The world of gastronomy is as subject to the whim and whimsy of the "trend" as any industry, from fashion to music. Some foods are eternal, like pizza, and others come and go from our midst, for better or for worse.

So, we got together all of the food writers we could find and asked them what they thought the most overdone, needs to come out of the oven, stick a fork in them already food trends of 2013 were.

Since 13 is our lucky number (we like to live on the edge), that's exactly how many we came up with. Some we loved, some we hated, some we loved to hate, and others we just couldn't resist loving until we hated ourselves.

See also: The 13 Most Overcooked Food Trends of 2013: #2 Overpriced, Pretentious Wine/Beer Pairings

Here are thirteen food trends that have become ubiquitous and shed the sheen of novelty -- now they're just dull and sometimes annoying, in spite of an exciting debut.

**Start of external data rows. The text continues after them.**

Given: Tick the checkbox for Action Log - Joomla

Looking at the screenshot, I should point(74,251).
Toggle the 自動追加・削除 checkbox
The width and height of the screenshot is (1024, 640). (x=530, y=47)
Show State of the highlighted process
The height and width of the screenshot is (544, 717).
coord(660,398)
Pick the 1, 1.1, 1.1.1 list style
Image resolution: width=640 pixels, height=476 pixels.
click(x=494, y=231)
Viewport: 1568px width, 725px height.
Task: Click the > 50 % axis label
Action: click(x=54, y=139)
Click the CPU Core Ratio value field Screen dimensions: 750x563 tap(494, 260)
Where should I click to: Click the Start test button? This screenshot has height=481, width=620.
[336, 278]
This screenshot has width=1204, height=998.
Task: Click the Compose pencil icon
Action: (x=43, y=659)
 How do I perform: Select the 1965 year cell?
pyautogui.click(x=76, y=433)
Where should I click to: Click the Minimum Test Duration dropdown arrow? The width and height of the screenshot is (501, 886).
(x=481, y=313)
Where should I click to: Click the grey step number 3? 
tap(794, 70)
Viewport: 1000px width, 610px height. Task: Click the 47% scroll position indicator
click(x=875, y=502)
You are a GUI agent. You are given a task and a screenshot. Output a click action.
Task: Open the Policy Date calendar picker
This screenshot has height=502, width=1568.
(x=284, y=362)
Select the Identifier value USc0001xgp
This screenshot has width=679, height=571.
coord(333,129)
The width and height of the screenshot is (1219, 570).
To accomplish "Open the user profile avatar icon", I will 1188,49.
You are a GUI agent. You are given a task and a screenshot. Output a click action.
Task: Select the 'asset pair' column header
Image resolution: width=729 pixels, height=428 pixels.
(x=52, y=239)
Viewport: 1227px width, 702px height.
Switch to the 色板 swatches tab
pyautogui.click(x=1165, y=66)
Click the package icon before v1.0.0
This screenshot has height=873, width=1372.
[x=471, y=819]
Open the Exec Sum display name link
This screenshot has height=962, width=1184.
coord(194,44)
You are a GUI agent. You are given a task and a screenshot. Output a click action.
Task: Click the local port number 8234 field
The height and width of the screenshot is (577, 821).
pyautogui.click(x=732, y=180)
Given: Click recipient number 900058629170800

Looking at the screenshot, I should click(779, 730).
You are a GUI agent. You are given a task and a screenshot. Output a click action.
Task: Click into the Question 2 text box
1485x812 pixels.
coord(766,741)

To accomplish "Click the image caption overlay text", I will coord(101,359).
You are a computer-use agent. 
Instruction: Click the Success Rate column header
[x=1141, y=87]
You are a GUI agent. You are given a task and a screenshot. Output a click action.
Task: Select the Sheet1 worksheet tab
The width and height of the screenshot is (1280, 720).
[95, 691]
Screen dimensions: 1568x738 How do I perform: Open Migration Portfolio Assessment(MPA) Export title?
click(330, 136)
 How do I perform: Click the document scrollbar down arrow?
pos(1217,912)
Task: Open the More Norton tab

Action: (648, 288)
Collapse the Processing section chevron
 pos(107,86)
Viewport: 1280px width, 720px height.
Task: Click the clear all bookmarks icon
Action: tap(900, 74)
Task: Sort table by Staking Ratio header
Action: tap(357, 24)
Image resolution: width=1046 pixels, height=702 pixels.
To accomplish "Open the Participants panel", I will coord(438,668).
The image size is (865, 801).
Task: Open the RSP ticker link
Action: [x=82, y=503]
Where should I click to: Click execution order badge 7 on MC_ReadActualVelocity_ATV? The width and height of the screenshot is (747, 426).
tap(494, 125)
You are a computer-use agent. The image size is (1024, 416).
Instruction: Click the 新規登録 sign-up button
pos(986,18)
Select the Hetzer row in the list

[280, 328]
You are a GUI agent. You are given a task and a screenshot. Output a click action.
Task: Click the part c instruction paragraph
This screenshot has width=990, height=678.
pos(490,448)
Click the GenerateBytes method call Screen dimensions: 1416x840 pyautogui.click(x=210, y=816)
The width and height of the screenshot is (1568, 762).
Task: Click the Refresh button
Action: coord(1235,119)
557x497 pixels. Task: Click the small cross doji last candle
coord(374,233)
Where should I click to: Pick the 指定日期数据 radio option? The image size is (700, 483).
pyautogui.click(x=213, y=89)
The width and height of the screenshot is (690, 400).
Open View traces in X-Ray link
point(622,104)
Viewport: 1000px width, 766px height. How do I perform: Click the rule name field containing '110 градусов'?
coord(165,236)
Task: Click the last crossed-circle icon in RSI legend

(To keep things interesting, we've included a few food trends we hope continue into 2014 and beyond. See if you can identify which trends or innovations were welcome additions in 2013.)

Coming in at number 1...

Kickstarters

Although giving a leg up to fledgling restaurants can mean great things for chefs and diners alike, 2013 was the year Kickstarter became fair game for just about anyone with enough time and ideas. Home cooks turning their baking chops into bakeshops, a band of enterprising dumpster-divers planning a "freeman" cafe -- all found themselves but a few keystrokes away from no-strings-attached financing. Sure, many (many) Kickstarter campaigns failed, but some succeeded: to the tune of $180,000 above the goal amount in the case of Travail Kitchen in Minneapolis. In just under six hours, Travail's loyal fans blew the initial $75,000 fundraising goal out of the water, emptying their wallets with an enthusiasm to make any struggling nonprofit squirm. It turns out diners will throw down boatloads of money for cool kickbacks like line-skipping privileges and private dinners for contributors. And the awards only got cooler, and weirder, from there: Travail offered up a "2014 Travail Sexy Chef" calendar for backers of $50 or more; Commonwealth in Cambridge, Massachusetts, promised a rooftop pig roast for contributors in the $10,000 range; and a SoCal cereal restaurant advertised that, for $2,500, contributors would get "a mural of a cheetah with a unicorn horn, a cereal party for 20, and a live music performance." If dropping $2,500 on a cereal restaurant seems silly to you, welcome to the wild world of Kickstarter. Still, we'll take it, if it means more talented chefs in the kitchen and more good food on the table -- but we reserve the right to roll our eyes at the rest. -- Hannah Sayle

You can contact Rebecca Dittmar, Arts & Culture Editor/Food Blog Editor at [email protected].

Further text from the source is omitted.